Closed Daniel-Diaz closed 10 years ago

Daniel-Diaz commented 10 years ago

I still don't know how things are working internally but, did you consider using unboxed vectors? They are usually more efficient. Any pros or cons?

ian-ross commented 10 years ago

Things should mostly be unboxed internally. I'll check over the APIs properly. I sometimes get confused with multiple kinds of Vector floating around.

ian-ross commented 10 years ago

I've checked, and everything is unboxed internally. However, the APIs do only deal with boxed vectors.

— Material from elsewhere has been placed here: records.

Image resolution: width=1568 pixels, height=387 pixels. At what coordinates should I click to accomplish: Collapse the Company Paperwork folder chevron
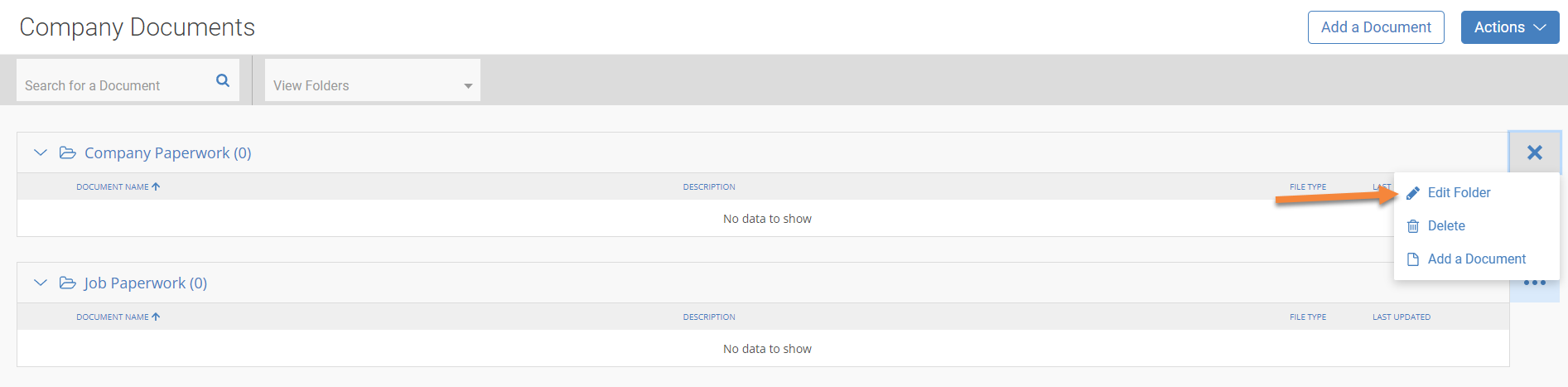coord(40,152)
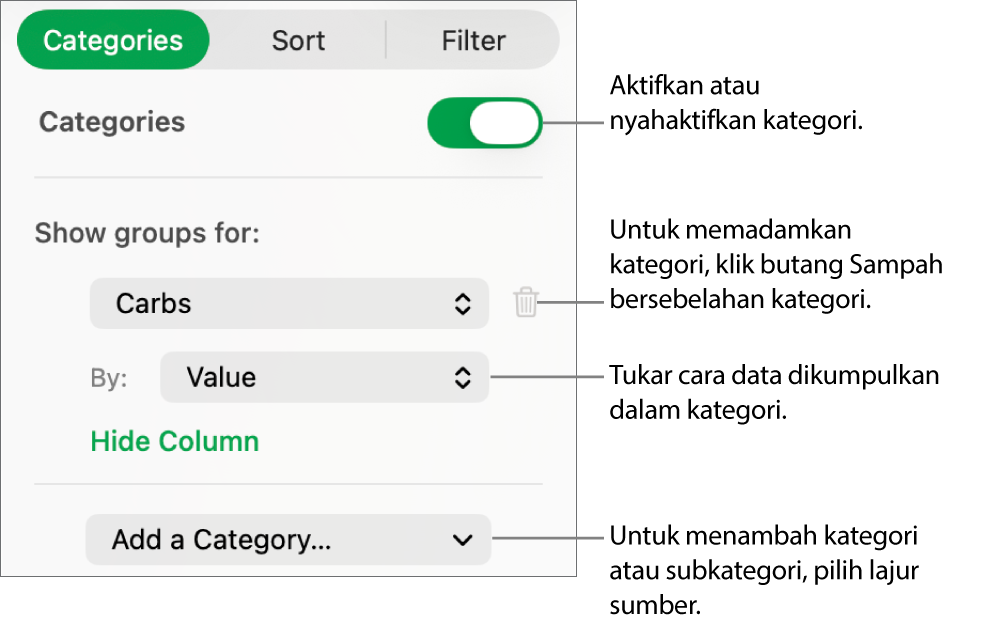Click the 'Value' text in the popup
Screen dimensions: 999x625
click(221, 378)
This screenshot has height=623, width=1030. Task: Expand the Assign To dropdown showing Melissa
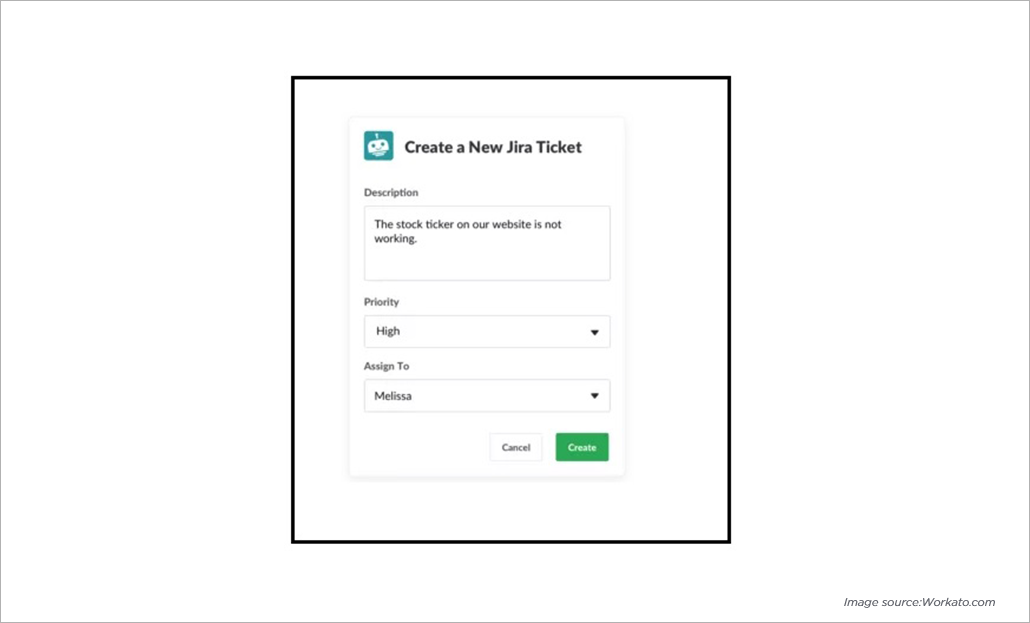tap(487, 396)

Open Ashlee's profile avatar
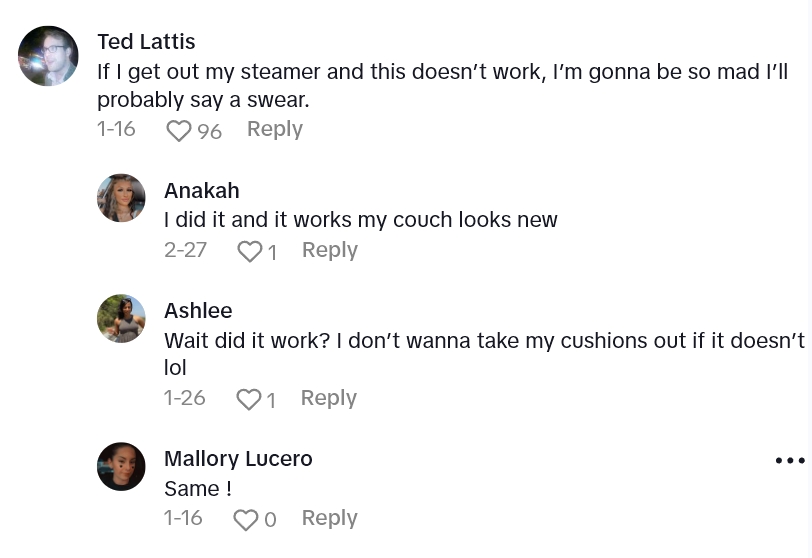point(121,318)
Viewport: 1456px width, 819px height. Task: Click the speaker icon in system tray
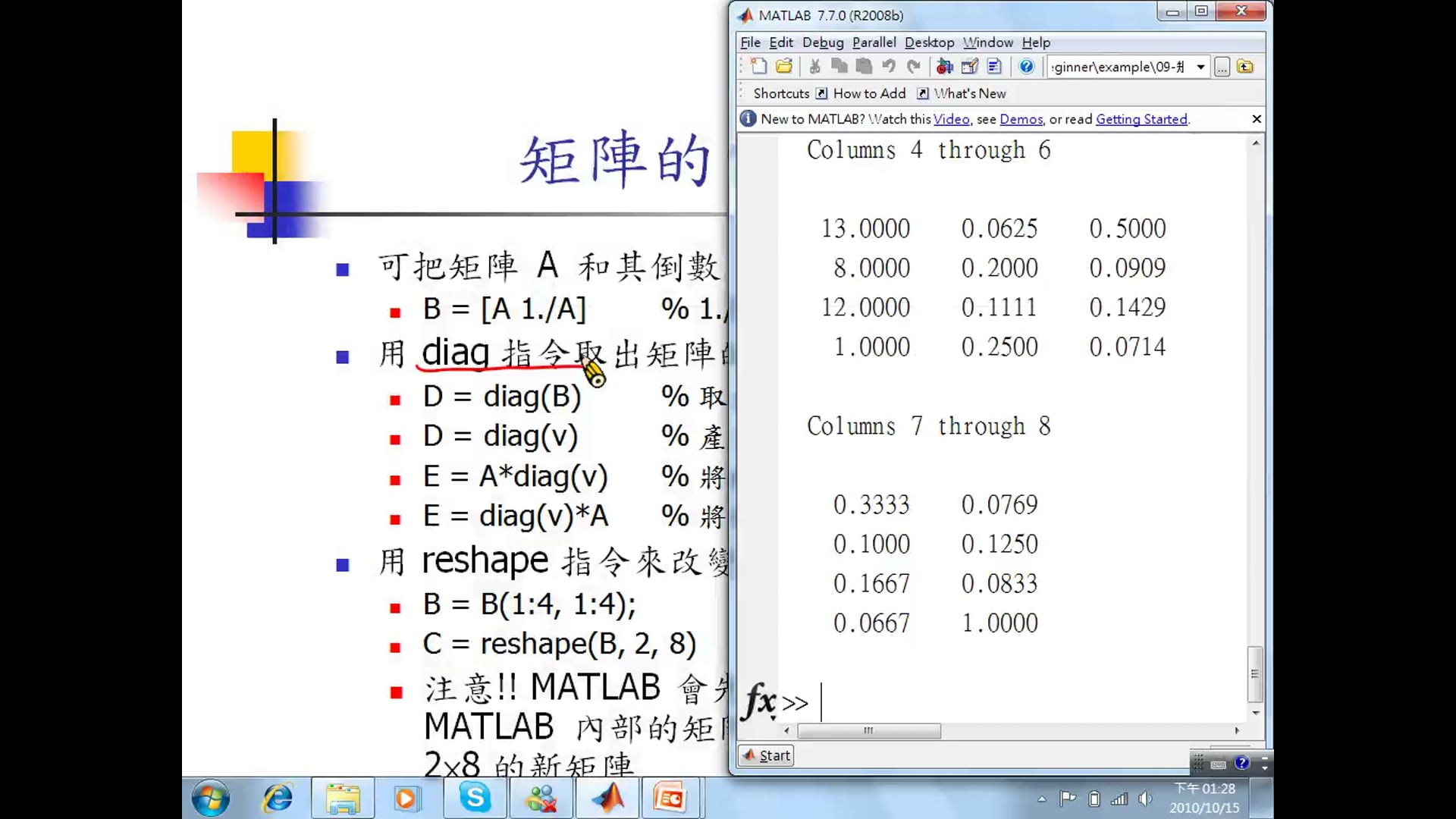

What about a generic interface like this:

import Data.Vector.Generic
import Data.Complex

fft :: Vector v (Complex Double) =>
       v (Complex Double) -> IO (v (Complex Double))

ifft :: Vector v (Complex Double) =>
        v (Complex Double) -> IO (v (Complex Double))

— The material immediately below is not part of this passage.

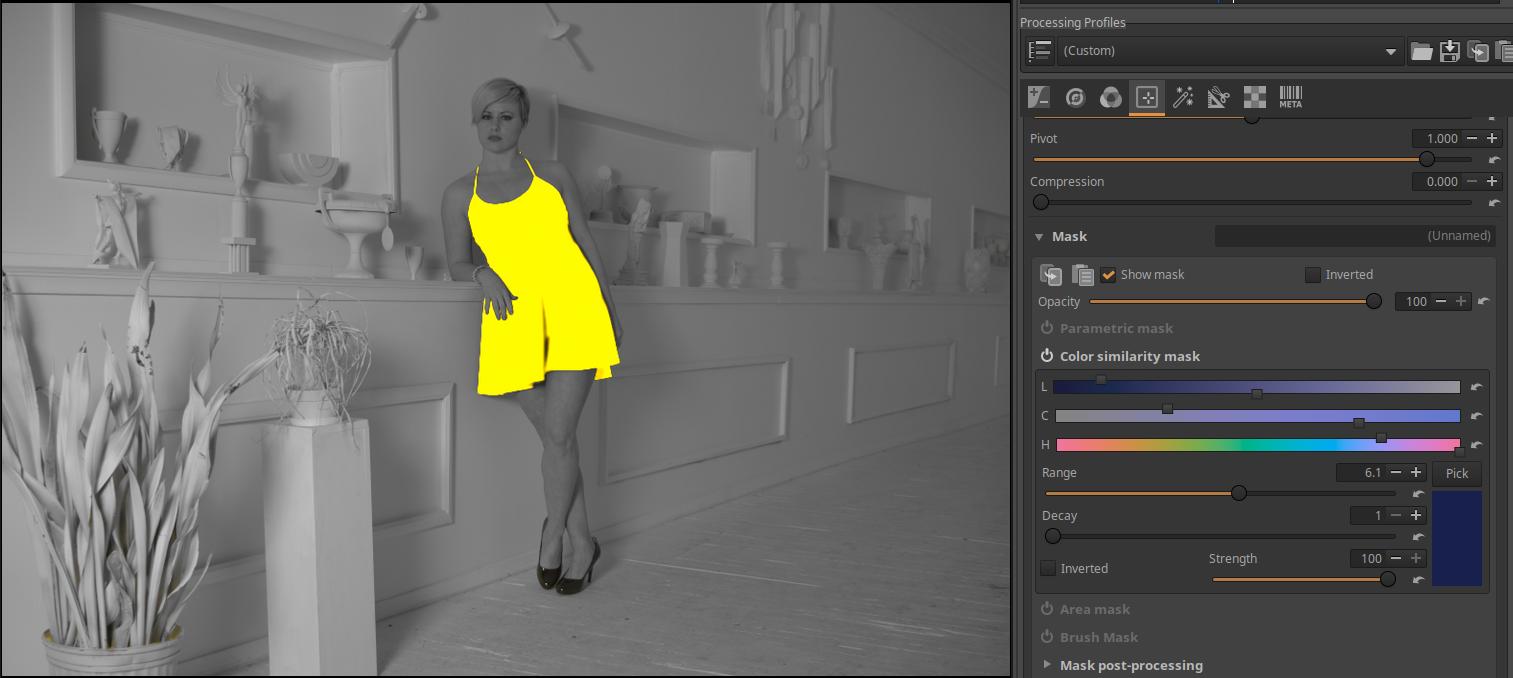Copy the mask using the icon left of Show mask
1513x678 pixels.
(1050, 275)
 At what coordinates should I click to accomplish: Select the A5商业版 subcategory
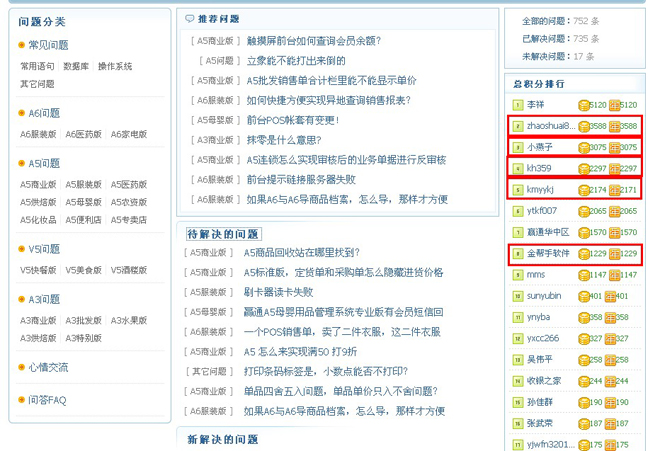(38, 185)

fftWith :: Vector v (Complex Double) =>
           Plan -> v (Complex Double) -> v (Complex Double)

ifftWith :: Vector v (Complex Double) =>
            Plan -> v (Complex Double) -> v (Complex Double)

That way, you can call with boxed or unboxed vectors, and I use vector's convert function to convert things to unboxed for internal use and back again when done (so if you call fft with an unboxed vector, the conversions collapse to no-ops).

Does that make sense?

Daniel-Diaz commented 10 years ago

I think it is the ideal solution. Thank you for looking at this!

ian-ross commented 10 years ago

OK, fixed in HEAD. I have another couple of things to look at before I upload a new version to Hackage.